**Task details:** What is needed is an exact copy of the lines from the one containing "Task: Click the 終了 button" through the last line of the records below, with no pictures.

**Material for the task:**

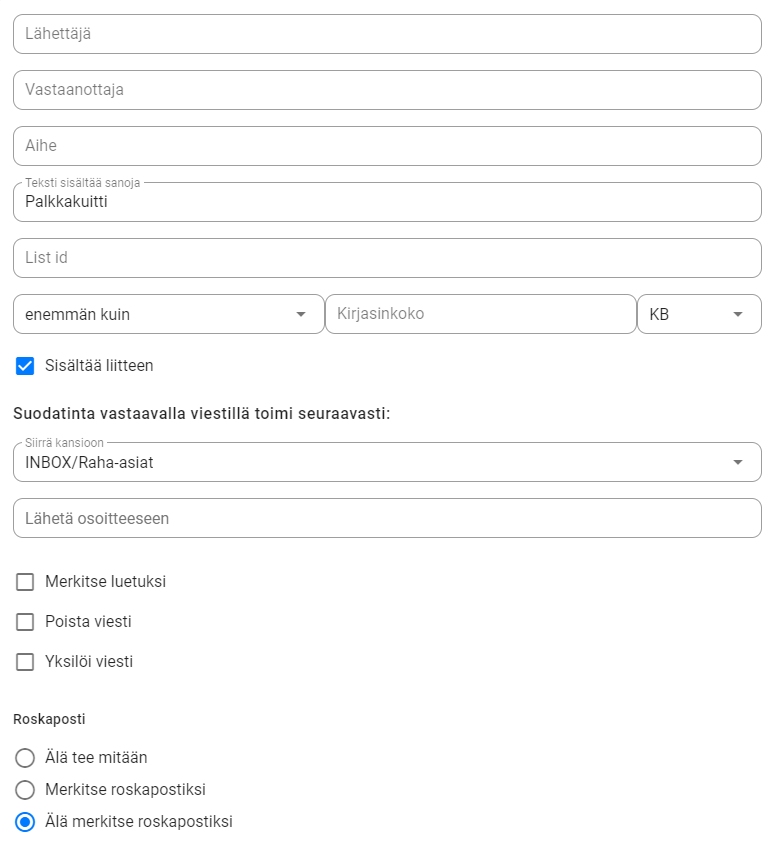Uncheck Sisältää liitteen checkbox

[x=25, y=366]
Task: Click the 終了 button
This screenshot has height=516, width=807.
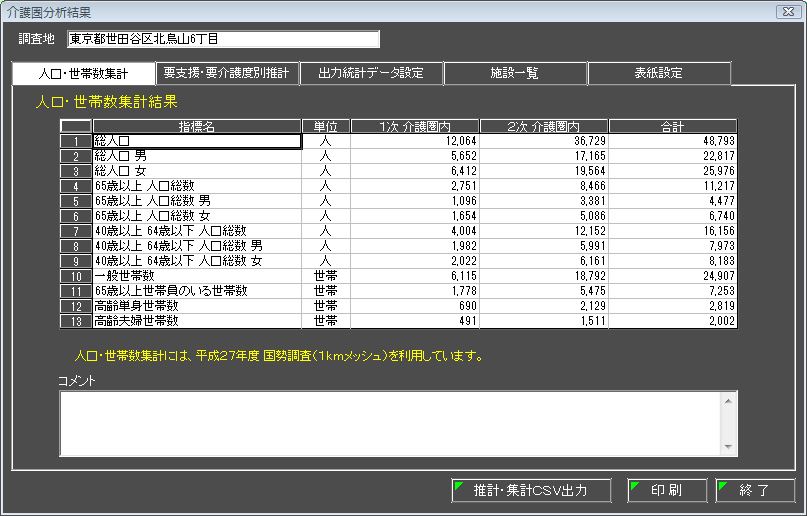Action: (755, 490)
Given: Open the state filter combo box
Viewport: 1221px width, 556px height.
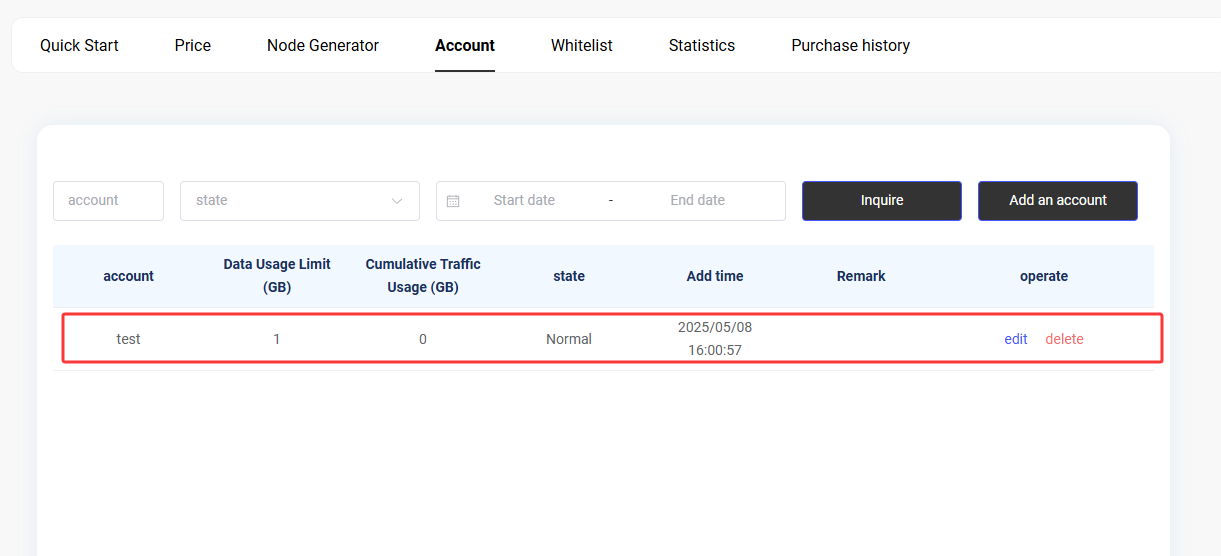Looking at the screenshot, I should [300, 201].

**Task result:**
Task: Click the 終了 button
This screenshot has height=516, width=807.
Action: (755, 490)
Given: Open the state filter combo box
Viewport: 1221px width, 556px height.
Looking at the screenshot, I should [300, 201].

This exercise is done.